Hacker News new | ask | show | jobs
by anarazel 72 days ago
Addendum big enough to warrant a separate post: The fact the contention is a spinlock, rather than a futex is unrelated to the "regression".

A quick hack shows the contended performance to be nearly indistinguishable with a futex based lock. Which makes sense, non-PI futexes don't transfer the scheduler slice the lock owner, because they don't know who the lock owner is. Postgres' spinlock use randomized exponential backoff, so they don't prevent the lock owner from getting scheduled.

Thus the contention is worse with PREEMPT_LAZY, even with non-PI futexes (which is what typical lock implementations are based on), because the lock holder gets scheduled out more often.

Probably worth repeating: This contention is due to an absurd configuration that should never be used in practice.

1 comments

Contention doesn't exist in older kernel versions even with huge-pages disabled, no?
The contention does exist in older kernels and is quite substantial.
You said

> Maybe we should, but requiring the use of a new low level facility that was introduced in the 7.0 kernel, to address a regression that exists only in 7.0+, seems not great.

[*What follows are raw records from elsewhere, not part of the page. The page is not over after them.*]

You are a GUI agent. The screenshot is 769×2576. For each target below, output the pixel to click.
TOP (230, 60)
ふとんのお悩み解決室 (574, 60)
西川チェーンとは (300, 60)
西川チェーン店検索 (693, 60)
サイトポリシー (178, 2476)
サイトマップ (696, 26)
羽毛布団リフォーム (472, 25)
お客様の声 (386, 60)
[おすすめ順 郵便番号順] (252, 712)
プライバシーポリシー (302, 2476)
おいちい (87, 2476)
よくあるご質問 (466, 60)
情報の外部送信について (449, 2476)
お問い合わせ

... so that leaves me confused. My understanding is that the regression is triggered with the 7.0+ kernel and can be mitigated with huge pages turned on.

My question therefore was how come this regression hasn't been visible with huge pages turned off with older kernel versions? You say that it was but I can't find this data point.

> ... so that leaves me confused. My understanding is that the regression is triggered with the 7.0+ kernel and can be mitigated with huge pages turned on.

It gets a bit worse with preempt_lazy - for me just 15% percent or so - because the lock holder is scheduled out a bit more often. But it was bad before.

> My question therefore was how come this regression hasn't been visible with huge pages turned off with older kernel versions? You say that it was but I can't find this data point.

I mean it wasn't a regression before, because this is how it has behaved for a long time.

This workload is not a realistic thing that anybody would encounter in this form in the real world. Even without the contention - which only happens the first time the buffer pool is filled - you lose so much by not using huge pages with a 100gb buffer pool that you will have many other issues.

We (postgres and me personally) were concerned enough about potential contention in this path that we did get rid of that lock half a year ago (buffer replacement selection has been lock free for close to a decade, just unused buffers were found via a list protected by this lock).

But the performance gains we saw were relatively small, we didn't measure large buffer pools without huge pages though.

And at least I didn't test with this many connections doing small random reads into a cold buffer pool, just because it doesn't seem that interesting.